*** Dataset excerpts Section Begins ***
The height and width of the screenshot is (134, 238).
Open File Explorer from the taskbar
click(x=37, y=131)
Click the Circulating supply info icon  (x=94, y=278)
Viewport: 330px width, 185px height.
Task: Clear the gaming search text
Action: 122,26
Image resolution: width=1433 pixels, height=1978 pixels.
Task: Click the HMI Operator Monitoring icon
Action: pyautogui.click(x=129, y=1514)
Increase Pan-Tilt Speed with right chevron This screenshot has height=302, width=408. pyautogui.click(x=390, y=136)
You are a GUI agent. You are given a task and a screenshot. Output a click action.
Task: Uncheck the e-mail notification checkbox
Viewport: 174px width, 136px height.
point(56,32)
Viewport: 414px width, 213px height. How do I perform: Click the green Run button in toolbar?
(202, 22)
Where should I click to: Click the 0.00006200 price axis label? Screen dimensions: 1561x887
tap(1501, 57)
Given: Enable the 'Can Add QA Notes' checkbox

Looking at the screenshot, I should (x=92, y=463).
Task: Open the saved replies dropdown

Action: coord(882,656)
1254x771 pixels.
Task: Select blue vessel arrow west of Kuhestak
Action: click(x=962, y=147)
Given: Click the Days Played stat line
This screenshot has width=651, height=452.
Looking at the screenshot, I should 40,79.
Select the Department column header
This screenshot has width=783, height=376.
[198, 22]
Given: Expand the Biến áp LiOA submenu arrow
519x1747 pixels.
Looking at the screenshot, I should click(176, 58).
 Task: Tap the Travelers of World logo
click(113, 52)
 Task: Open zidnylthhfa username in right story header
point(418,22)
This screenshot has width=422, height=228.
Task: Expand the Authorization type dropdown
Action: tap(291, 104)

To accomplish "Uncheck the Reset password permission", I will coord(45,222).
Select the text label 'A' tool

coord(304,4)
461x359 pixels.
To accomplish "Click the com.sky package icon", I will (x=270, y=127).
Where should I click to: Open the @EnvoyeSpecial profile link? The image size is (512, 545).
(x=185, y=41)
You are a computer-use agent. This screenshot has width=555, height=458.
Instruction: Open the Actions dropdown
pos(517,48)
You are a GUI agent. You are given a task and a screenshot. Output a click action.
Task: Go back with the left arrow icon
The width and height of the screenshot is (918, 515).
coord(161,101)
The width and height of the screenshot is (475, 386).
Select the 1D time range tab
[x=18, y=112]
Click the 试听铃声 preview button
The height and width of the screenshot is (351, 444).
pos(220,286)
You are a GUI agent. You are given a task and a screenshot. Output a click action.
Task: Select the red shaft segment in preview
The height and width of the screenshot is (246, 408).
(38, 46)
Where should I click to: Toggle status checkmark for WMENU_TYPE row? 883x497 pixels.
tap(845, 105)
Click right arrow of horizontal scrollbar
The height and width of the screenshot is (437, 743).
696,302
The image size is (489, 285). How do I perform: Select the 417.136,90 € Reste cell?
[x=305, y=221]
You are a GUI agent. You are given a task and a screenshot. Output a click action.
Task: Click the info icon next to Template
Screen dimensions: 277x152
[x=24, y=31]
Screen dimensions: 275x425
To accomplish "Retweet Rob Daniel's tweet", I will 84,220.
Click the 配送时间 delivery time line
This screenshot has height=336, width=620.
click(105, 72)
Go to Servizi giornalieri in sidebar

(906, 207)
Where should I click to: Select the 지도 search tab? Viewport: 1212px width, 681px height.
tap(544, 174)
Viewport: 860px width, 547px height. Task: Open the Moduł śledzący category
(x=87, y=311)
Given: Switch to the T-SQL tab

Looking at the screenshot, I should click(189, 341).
*** Dataset excerpts Section Ends ***
#### Task statement
The records above are to be given again in full, exactly as written.

#### Response box
The height and width of the screenshot is (134, 238).
Open File Explorer from the taskbar
click(x=37, y=131)
Click the Circulating supply info icon  (x=94, y=278)
Viewport: 330px width, 185px height.
Task: Clear the gaming search text
Action: 122,26
Image resolution: width=1433 pixels, height=1978 pixels.
Task: Click the HMI Operator Monitoring icon
Action: pyautogui.click(x=129, y=1514)
Increase Pan-Tilt Speed with right chevron This screenshot has height=302, width=408. pyautogui.click(x=390, y=136)
You are a GUI agent. You are given a task and a screenshot. Output a click action.
Task: Uncheck the e-mail notification checkbox
Viewport: 174px width, 136px height.
point(56,32)
Viewport: 414px width, 213px height. How do I perform: Click the green Run button in toolbar?
(202, 22)
Where should I click to: Click the 0.00006200 price axis label? Screen dimensions: 1561x887
tap(1501, 57)
Given: Enable the 'Can Add QA Notes' checkbox

Looking at the screenshot, I should (x=92, y=463).
Task: Open the saved replies dropdown

Action: coord(882,656)
1254x771 pixels.
Task: Select blue vessel arrow west of Kuhestak
Action: click(x=962, y=147)
Given: Click the Days Played stat line
This screenshot has width=651, height=452.
Looking at the screenshot, I should 40,79.
Select the Department column header
This screenshot has width=783, height=376.
[198, 22]
Given: Expand the Biến áp LiOA submenu arrow
519x1747 pixels.
Looking at the screenshot, I should click(176, 58).
 Task: Tap the Travelers of World logo
click(113, 52)
 Task: Open zidnylthhfa username in right story header
point(418,22)
This screenshot has width=422, height=228.
Task: Expand the Authorization type dropdown
Action: tap(291, 104)

To accomplish "Uncheck the Reset password permission", I will coord(45,222).
Select the text label 'A' tool

coord(304,4)
461x359 pixels.
To accomplish "Click the com.sky package icon", I will (x=270, y=127).
Where should I click to: Open the @EnvoyeSpecial profile link? The image size is (512, 545).
(x=185, y=41)
You are a computer-use agent. This screenshot has width=555, height=458.
Instruction: Open the Actions dropdown
pos(517,48)
You are a GUI agent. You are given a task and a screenshot. Output a click action.
Task: Go back with the left arrow icon
The width and height of the screenshot is (918, 515).
coord(161,101)
The width and height of the screenshot is (475, 386).
Select the 1D time range tab
[x=18, y=112]
Click the 试听铃声 preview button
The height and width of the screenshot is (351, 444).
pos(220,286)
You are a GUI agent. You are given a task and a screenshot. Output a click action.
Task: Select the red shaft segment in preview
The height and width of the screenshot is (246, 408).
(38, 46)
Where should I click to: Toggle status checkmark for WMENU_TYPE row? 883x497 pixels.
tap(845, 105)
Click right arrow of horizontal scrollbar
The height and width of the screenshot is (437, 743).
696,302
The image size is (489, 285). How do I perform: Select the 417.136,90 € Reste cell?
[x=305, y=221]
You are a GUI agent. You are given a task and a screenshot. Output a click action.
Task: Click the info icon next to Template
Screen dimensions: 277x152
[x=24, y=31]
Screen dimensions: 275x425
To accomplish "Retweet Rob Daniel's tweet", I will 84,220.
Click the 配送时间 delivery time line
This screenshot has height=336, width=620.
click(105, 72)
Go to Servizi giornalieri in sidebar

(906, 207)
Where should I click to: Select the 지도 search tab? Viewport: 1212px width, 681px height.
tap(544, 174)
Viewport: 860px width, 547px height. Task: Open the Moduł śledzący category
(x=87, y=311)
Given: Switch to the T-SQL tab

Looking at the screenshot, I should click(189, 341).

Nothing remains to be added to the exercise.